[EXERCISE DATA]
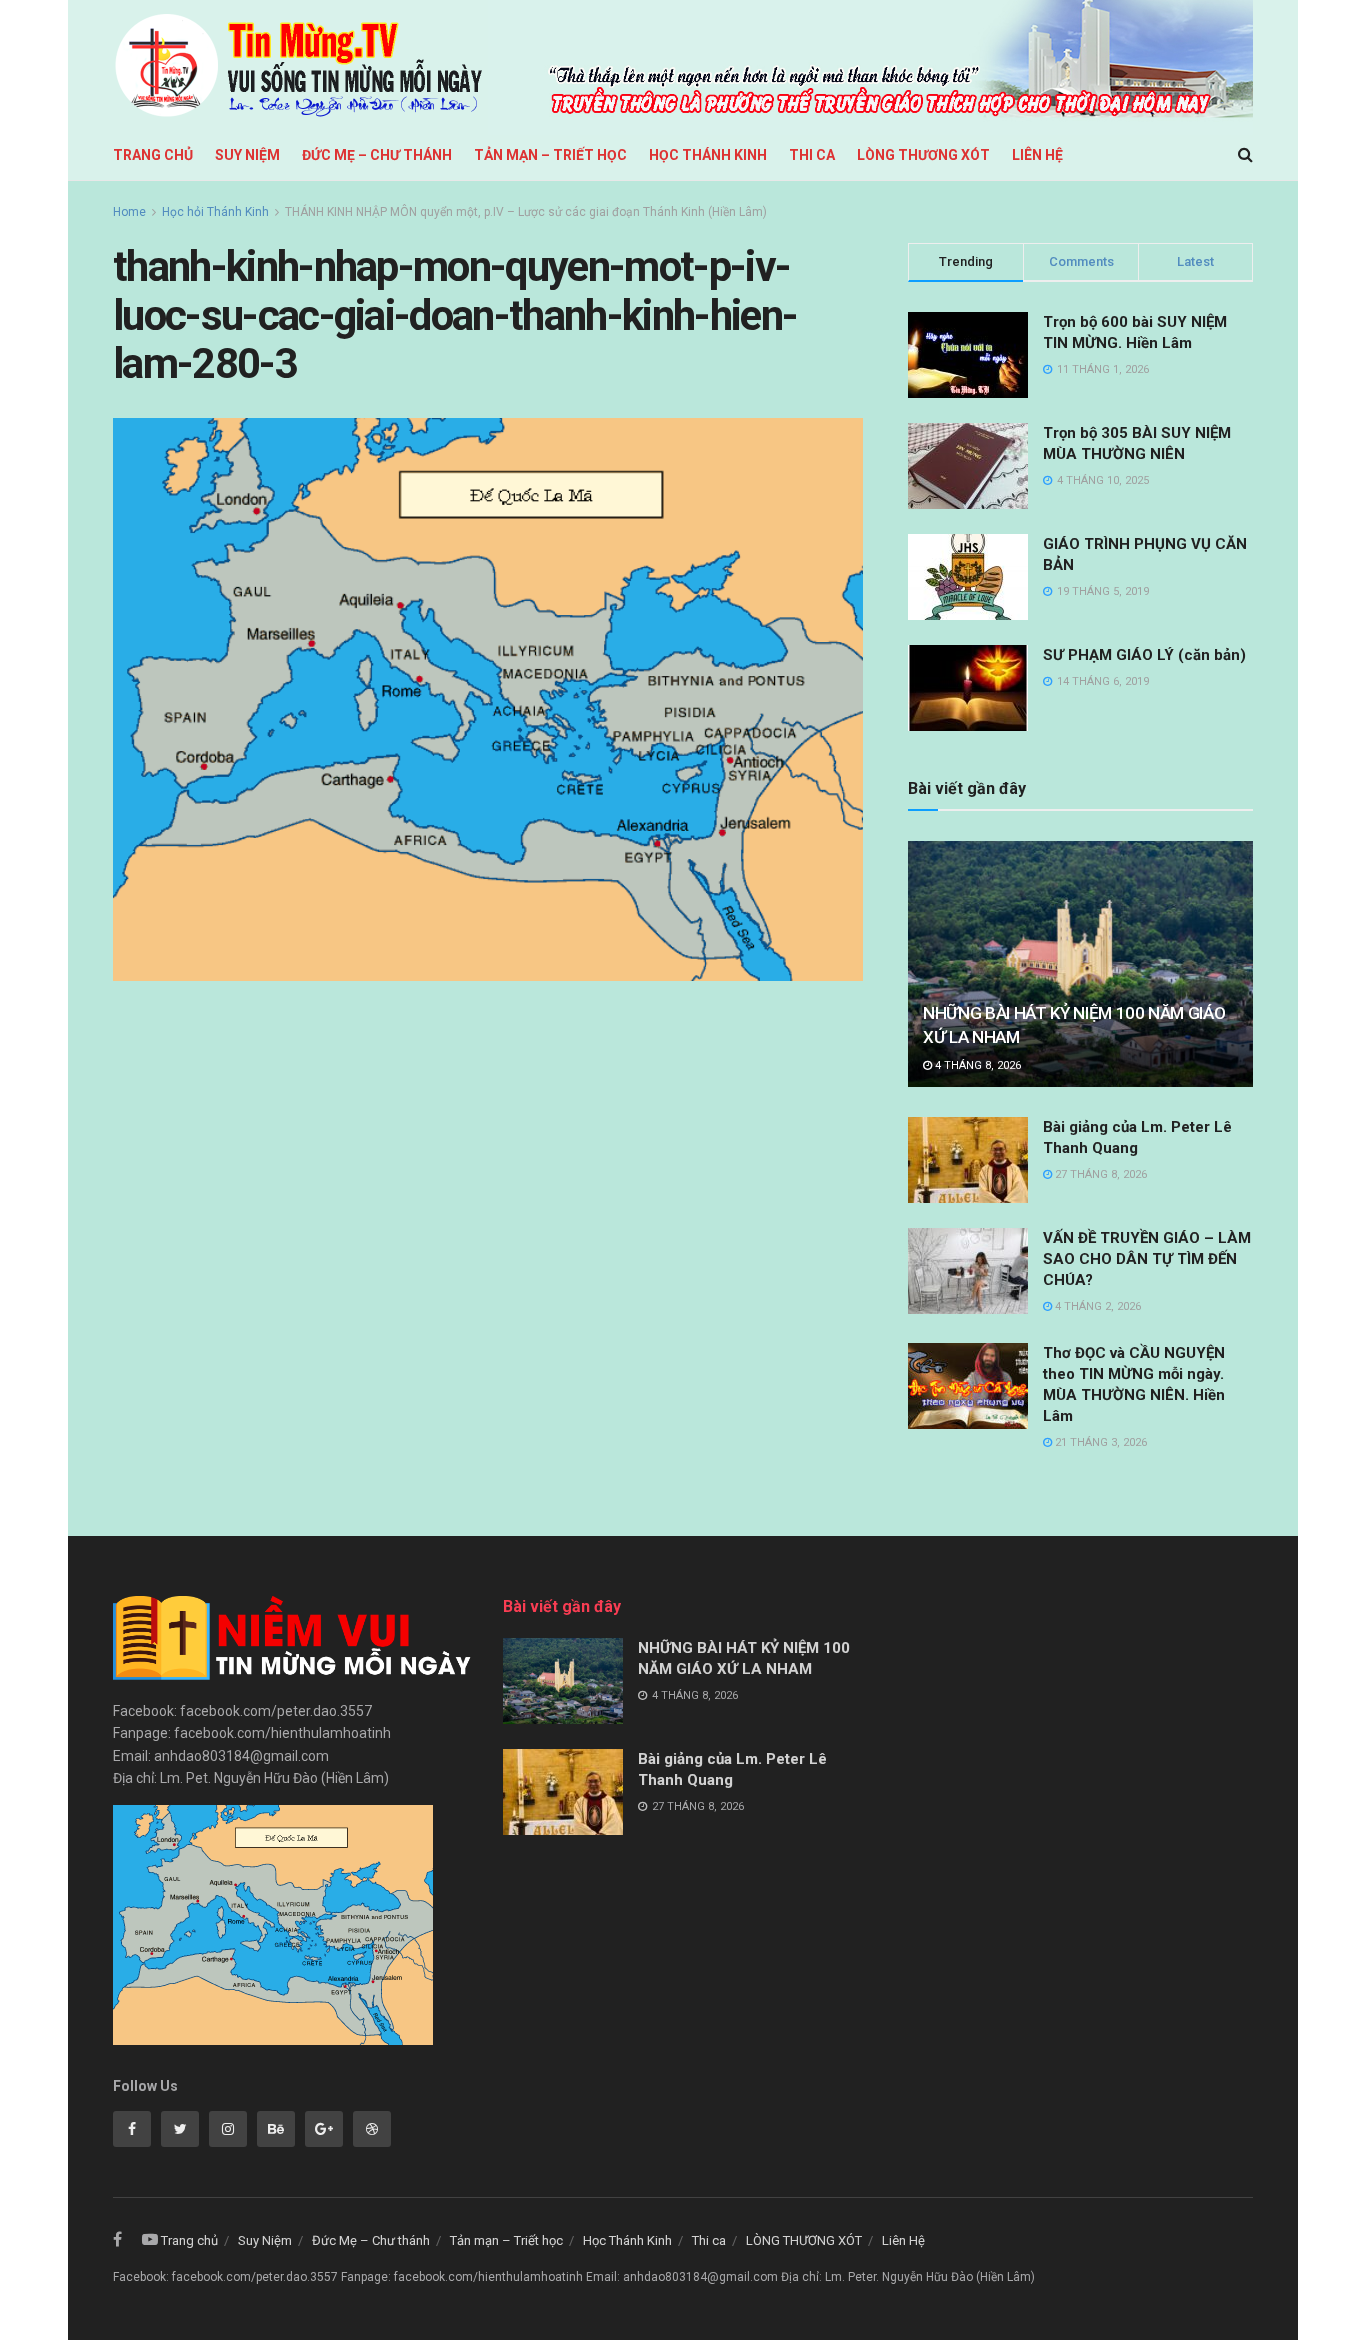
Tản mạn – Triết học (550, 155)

---

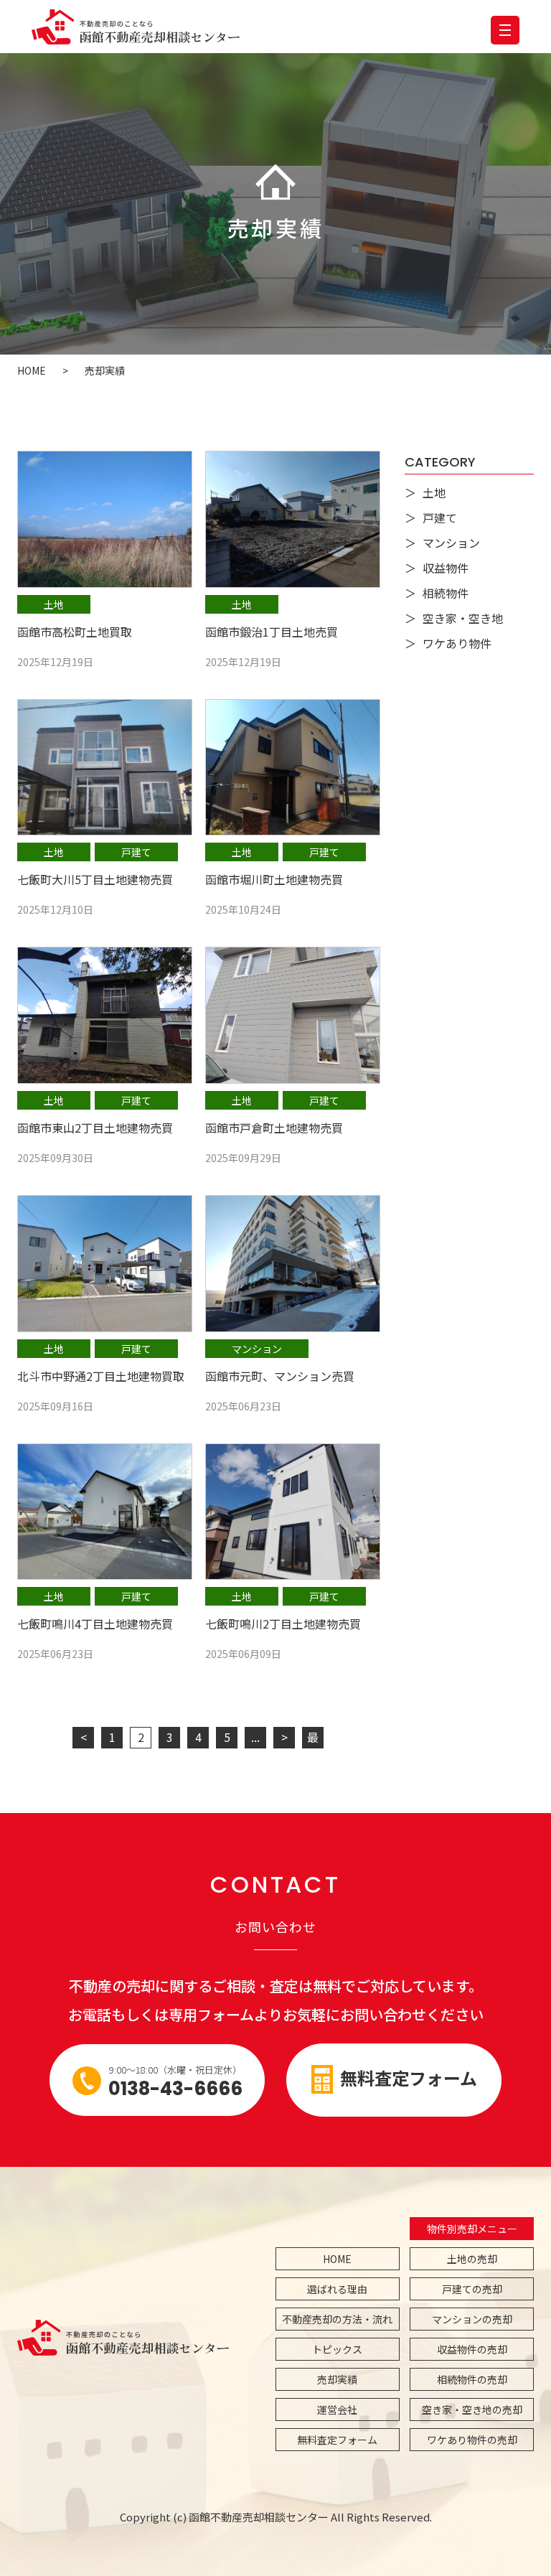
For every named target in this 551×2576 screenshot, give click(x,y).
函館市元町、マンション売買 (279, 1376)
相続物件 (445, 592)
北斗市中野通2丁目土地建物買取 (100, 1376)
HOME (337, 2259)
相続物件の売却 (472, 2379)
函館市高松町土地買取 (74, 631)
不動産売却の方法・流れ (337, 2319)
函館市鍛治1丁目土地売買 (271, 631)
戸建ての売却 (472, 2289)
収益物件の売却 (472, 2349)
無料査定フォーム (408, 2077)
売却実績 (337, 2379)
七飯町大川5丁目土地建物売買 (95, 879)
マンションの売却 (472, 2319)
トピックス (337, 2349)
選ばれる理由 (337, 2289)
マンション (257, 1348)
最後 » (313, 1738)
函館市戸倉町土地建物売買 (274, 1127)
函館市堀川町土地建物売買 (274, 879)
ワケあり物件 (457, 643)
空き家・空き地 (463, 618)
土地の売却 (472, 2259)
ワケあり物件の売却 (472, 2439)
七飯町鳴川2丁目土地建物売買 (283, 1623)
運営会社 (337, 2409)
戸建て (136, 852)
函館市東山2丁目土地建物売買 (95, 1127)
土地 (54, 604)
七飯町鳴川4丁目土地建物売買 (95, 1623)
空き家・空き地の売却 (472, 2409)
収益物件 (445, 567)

==

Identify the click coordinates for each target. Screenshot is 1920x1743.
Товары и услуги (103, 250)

[ASSIGNED TASK] Please copy, exactly as written, every line in the listing above from the line with "函館市元町、マンション売買 (279, 1376)" up to and including the line with "収益物件 (445, 567)".

[ANSWER SECTION]
函館市元町、マンション売買 (279, 1376)
相続物件 (445, 592)
北斗市中野通2丁目土地建物買取 (100, 1376)
HOME (337, 2259)
相続物件の売却 (472, 2379)
函館市高松町土地買取 (74, 631)
不動産売却の方法・流れ (337, 2319)
函館市鍛治1丁目土地売買 (271, 631)
戸建ての売却 (472, 2289)
収益物件の売却 (472, 2349)
無料査定フォーム (408, 2077)
売却実績 (337, 2379)
七飯町大川5丁目土地建物売買 (95, 879)
マンションの売却 (472, 2319)
トピックス (337, 2349)
選ばれる理由 (337, 2289)
マンション (257, 1348)
最後 » (313, 1738)
函館市戸倉町土地建物売買 (274, 1127)
函館市堀川町土地建物売買 (274, 879)
ワケあり物件 (457, 643)
空き家・空き地 (463, 618)
土地の売却 (472, 2259)
ワケあり物件の売却 (472, 2439)
七飯町鳴川2丁目土地建物売買 (283, 1623)
運営会社 (337, 2409)
戸建て (136, 852)
函館市東山2丁目土地建物売買 (95, 1127)
土地 (54, 604)
七飯町鳴川4丁目土地建物売買 (95, 1623)
空き家・空き地の売却 (472, 2409)
収益物件 (445, 567)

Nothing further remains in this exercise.